**GIVEN REQUEST 1:**
Answer these questions about the article on baseball's official scorer below, each on its own line:
(a) How much is an official scorer paid per game?
(b) Where in the stadium is the blue scorer's chair located?
(c) Which player slipped going for a ground ball during a no-hitter?
**GIVEN REQUEST 2:**
Reproduce the passage of the baseball scorer article from "There's something oddly" to "a borderline hit." without any changes.

** Start of DOCUMENT PASSAGE **

If Baseball Has a Buck...It Stops Here

August 3, 2001 |

Unlike much of modern society, baseball still keeps score. Each pitch, play and swing of the bat is meticulously judged and forever recorded.

But nothing counts for sure until the fifth inning. That's when baseball rules provide that even a rainout, earthquake or power failure can't wipe the record clean.

"I'm just a small thread in the tapestry of baseball," says Dan Hartack, tonight's official scorer for the series opener against the struggling Cincinnati Reds. "I consider it an honor."

Clearly it's not about money. Hartack, like his fellow scorers throughout the league, is paid a paltry $100 a game. For that amount, however, they get to contribute to the ongoing history of a sport they love.

There's something oddly solemn about the blue scorer's chair. It's located at the very heart of the stadium, directly in line with home plate, second base, and dead center field. If baseball has a buck, it stops here.

"Once a pitcher had a no-hitter after five innings," recalls Hartack, "and Matt Williams slipped going for a ground ball." To the dismay of the crowd, he called the grounder a hit. Luckily, another batter later rapped a clean single, erasing the possibility that his decision would forever be second-guessed.

In the past, official scorers were drawn from the gaggle of journalists covering the game. Conflicts inevitably emerged. A disgruntled player might threaten to boycott a writer who ruled a tough play an error or refused to credit a batter a borderline hit.

** End of DOCUMENT PASSAGE **
** Start of INFORMATION PROVIDED **

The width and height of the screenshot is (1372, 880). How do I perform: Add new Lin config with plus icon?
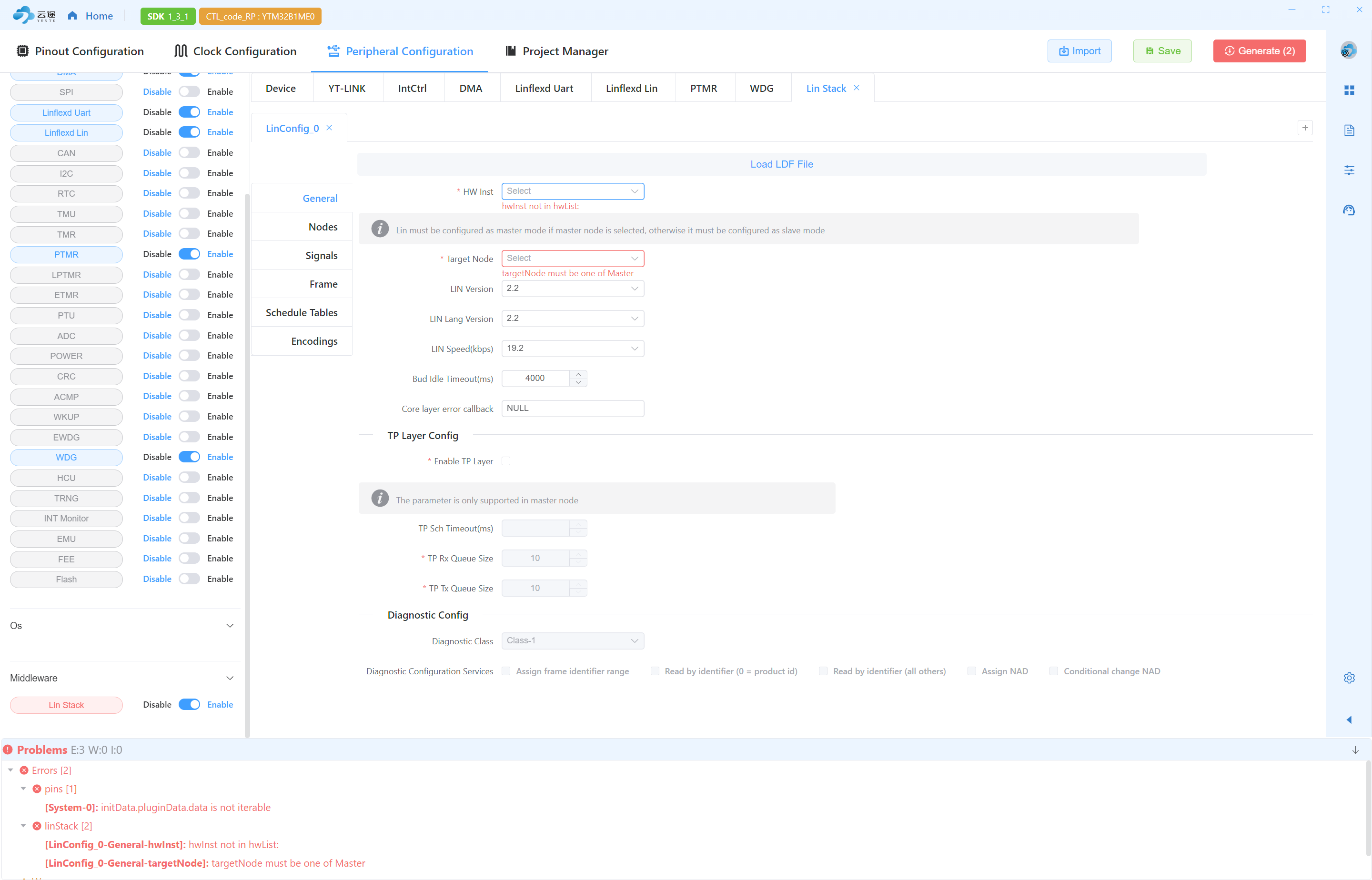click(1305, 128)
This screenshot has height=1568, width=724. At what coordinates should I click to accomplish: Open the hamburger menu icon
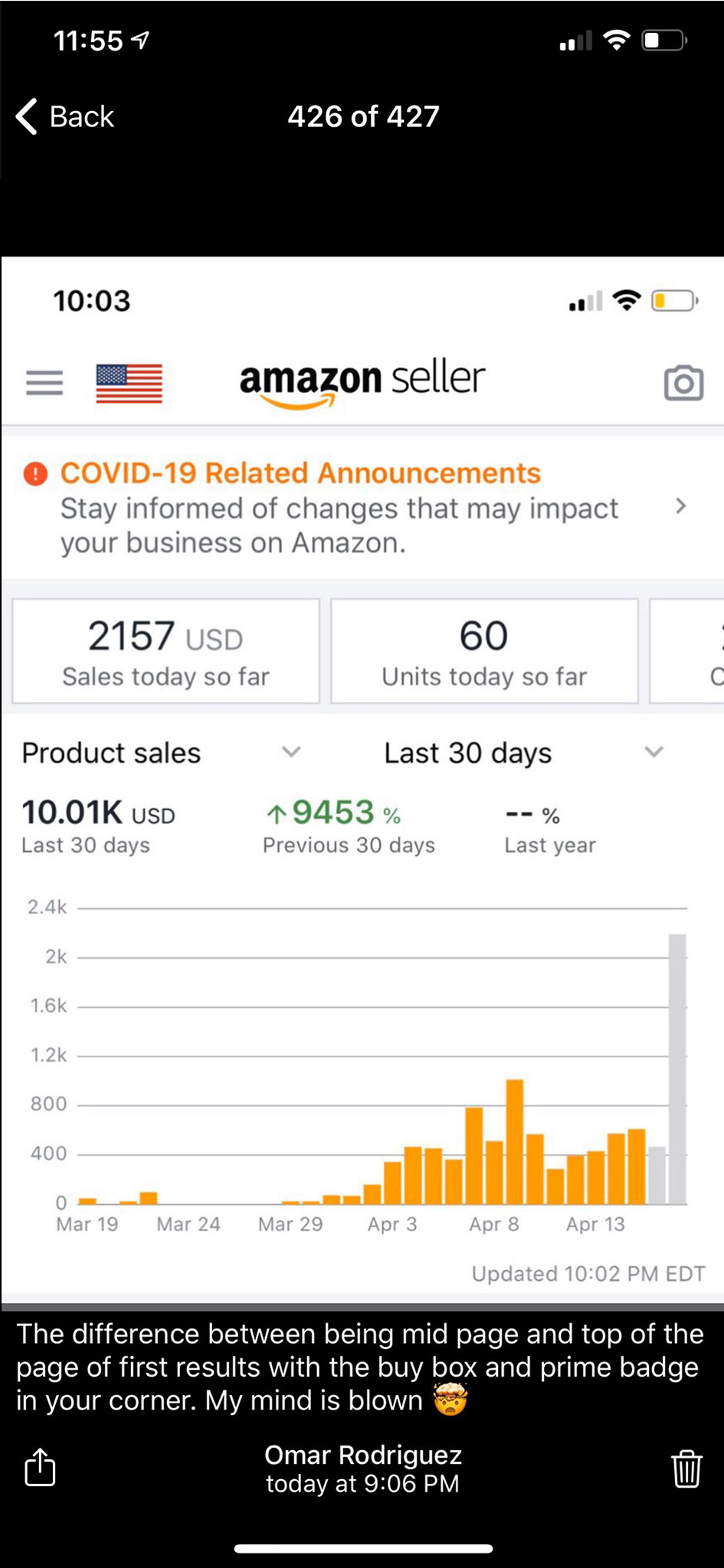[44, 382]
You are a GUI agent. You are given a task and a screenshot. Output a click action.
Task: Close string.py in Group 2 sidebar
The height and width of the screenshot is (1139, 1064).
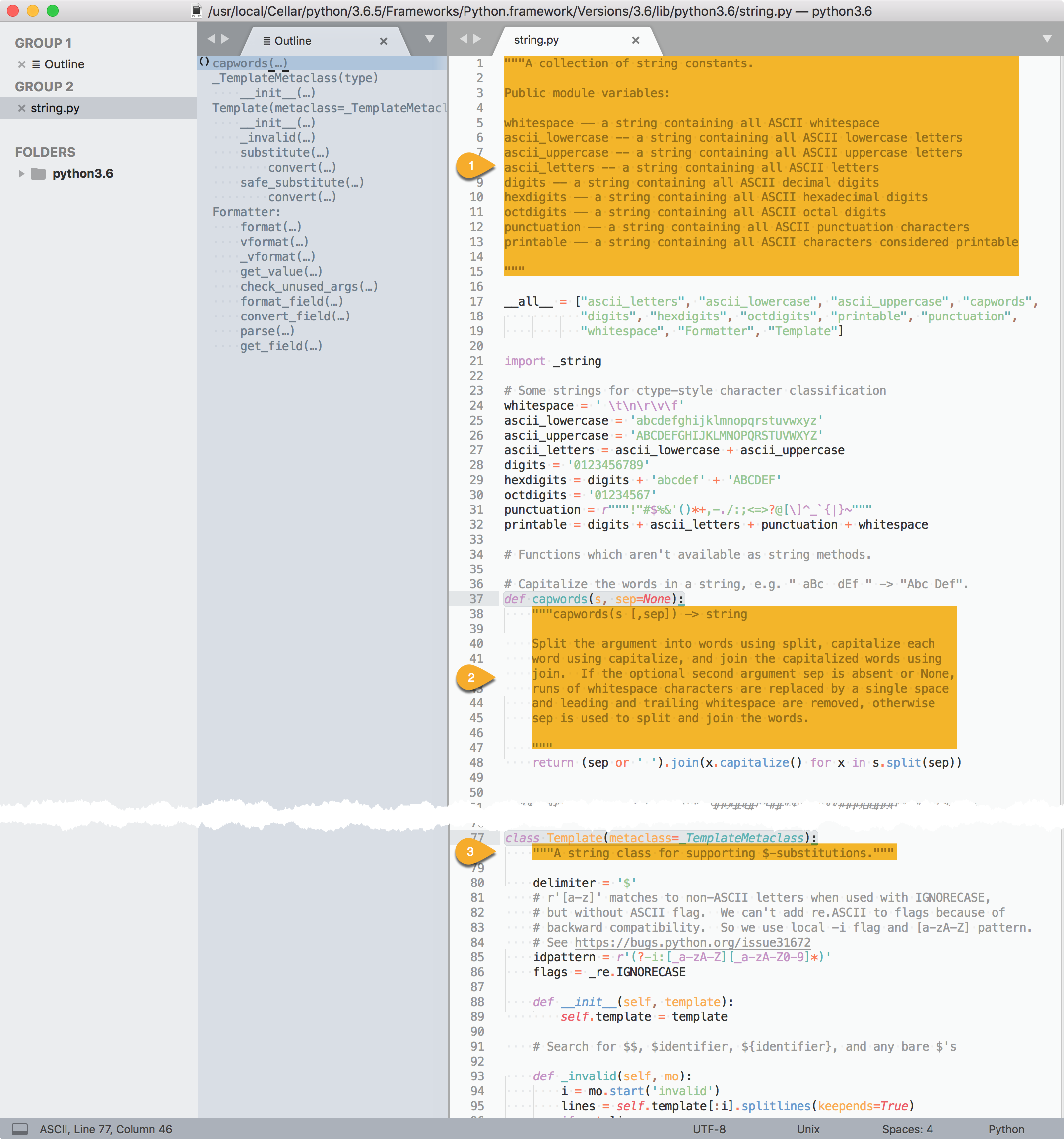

** End of INFORMATION PROVIDED **

**SOLUTION 1:**
(a) $100 a game.
(b) At the very heart of the stadium, directly in line with home plate, second base, and dead center field.
(c) Matt Williams.

**SOLUTION 2:**
There's something oddly solemn about the blue scorer's chair. It's located at the very heart of the stadium, directly in line with home plate, second base, and dead center field. If baseball has a buck, it stops here.

"Once a pitcher had a no-hitter after five innings," recalls Hartack, "and Matt Williams slipped going for a ground ball." To the dismay of the crowd, he called the grounder a hit. Luckily, another batter later rapped a clean single, erasing the possibility that his decision would forever be second-guessed.

In the past, official scorers were drawn from the gaggle of journalists covering the game. Conflicts inevitably emerged. A disgruntled player might threaten to boycott a writer who ruled a tough play an error or refused to credit a batter a borderline hit.